Players from the other coast have also found reason to leave for Las Vegas. Among them are five-bracelet winner Ted Forrest of Syracuse, four-time champ Artie Cobb from Brooklyn and “The Mathematician,” David Sklansky, who made it out from Hackensack via a census-related job in Los Angeles. Others to make the move from the Garden State include Scotty Fishman from South Jersey and “Miami” John Cernuto of Jersey City via Florida.

The holder of three WSOP bracelets, David “Chip” Reese left Dayton, Ohio to be close to the Las Vegas action. Triple winner Paul “Eskimo” Clark and two-time champ Matt Graham made the trek from New Orleans. And leading the famous ladies who’ve made a home in Las Vegas is Kathy Liebert of Nashville, Tennessee.
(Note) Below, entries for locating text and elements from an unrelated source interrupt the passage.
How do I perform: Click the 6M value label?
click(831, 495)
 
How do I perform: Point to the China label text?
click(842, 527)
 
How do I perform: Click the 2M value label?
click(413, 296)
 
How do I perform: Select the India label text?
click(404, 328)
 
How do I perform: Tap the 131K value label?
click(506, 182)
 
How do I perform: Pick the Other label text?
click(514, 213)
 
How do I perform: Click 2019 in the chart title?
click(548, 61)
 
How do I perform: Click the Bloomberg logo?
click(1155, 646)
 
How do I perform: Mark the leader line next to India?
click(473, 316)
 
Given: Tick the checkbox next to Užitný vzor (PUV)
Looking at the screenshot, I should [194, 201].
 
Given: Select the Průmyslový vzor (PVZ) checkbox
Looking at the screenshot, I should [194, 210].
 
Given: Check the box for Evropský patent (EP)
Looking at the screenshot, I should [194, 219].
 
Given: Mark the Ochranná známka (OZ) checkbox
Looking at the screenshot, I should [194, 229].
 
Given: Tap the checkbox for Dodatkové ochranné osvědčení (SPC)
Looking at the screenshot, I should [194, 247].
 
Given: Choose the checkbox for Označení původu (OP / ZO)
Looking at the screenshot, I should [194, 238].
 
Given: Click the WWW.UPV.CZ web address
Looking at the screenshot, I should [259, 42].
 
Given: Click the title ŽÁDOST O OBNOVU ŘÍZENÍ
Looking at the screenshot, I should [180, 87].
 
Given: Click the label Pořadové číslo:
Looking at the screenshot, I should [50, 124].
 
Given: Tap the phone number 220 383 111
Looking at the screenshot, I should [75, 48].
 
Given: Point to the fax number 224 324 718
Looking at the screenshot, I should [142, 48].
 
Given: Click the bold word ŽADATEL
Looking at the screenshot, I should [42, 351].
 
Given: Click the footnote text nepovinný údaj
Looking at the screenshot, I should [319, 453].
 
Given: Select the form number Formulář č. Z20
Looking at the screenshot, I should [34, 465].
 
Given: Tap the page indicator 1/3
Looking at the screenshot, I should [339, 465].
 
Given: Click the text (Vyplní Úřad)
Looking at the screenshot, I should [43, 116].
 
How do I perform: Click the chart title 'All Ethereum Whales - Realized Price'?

Quite a few winners of two WSOP bracelets are at home in the capital of Clark County, Nevada. Howard Lederer came from Concord, New Hampshire; cattleman Hoyt Corkins moseyed on in from Glenwood, Alabama; Dutch Boyd hails from Columbia, Missouri; and Barry Shulman is originally from Seattle, Washington. Jennifer Harman Traniello is one of the few that did not have far to move; she grew up in Reno.

From Far, Far Away

The 1998 World Champion, Scotty Nguyen, was born in Vietnam but he now lives in the Las Vegas Valley, just a 30-minute drive from the Strip in Henderson. Three-bracelet winner Chau Giang, two-time champ Thang Luu and one-time winner An Tran also made the journey from Vietnam. And five-bracelet winner John Juanda is an Asian transplant, too, from North Sumatra, Indonesia; he chose the Southern Nevada city as his home after time as a student in Oklahoma and Seattle.

Adding to the international flavor of Las Vegas are two-time bracelet winners Freddy Deeb from Beirut, Lebanon; Matt Pescatori of Milan, Italy; Greece-born Vasili Lazarou; and Carlos Mortenson, a native of Ambat, Ecuador who arrived in the Entertainment Capital of the World after a long residence in Madrid, Spain.

Those who are looking for celebrities at the poker tables of Las Vegas might also keep an eye out for WSOP bracelet winners Mike “The Mouth” Matusow, O’Neil Longson, Dick Carson, John Hennigan, Burt Boutin and Doyle Brunson’s son, Todd—all local residents. And even stars that live elsewhere, like Daniel Negreanu and Phil Hellmuth, are often easier to find in Las Vegas than in their own hometowns. After all, the two good reasons to live in Vegas are the same good reasons to visit often.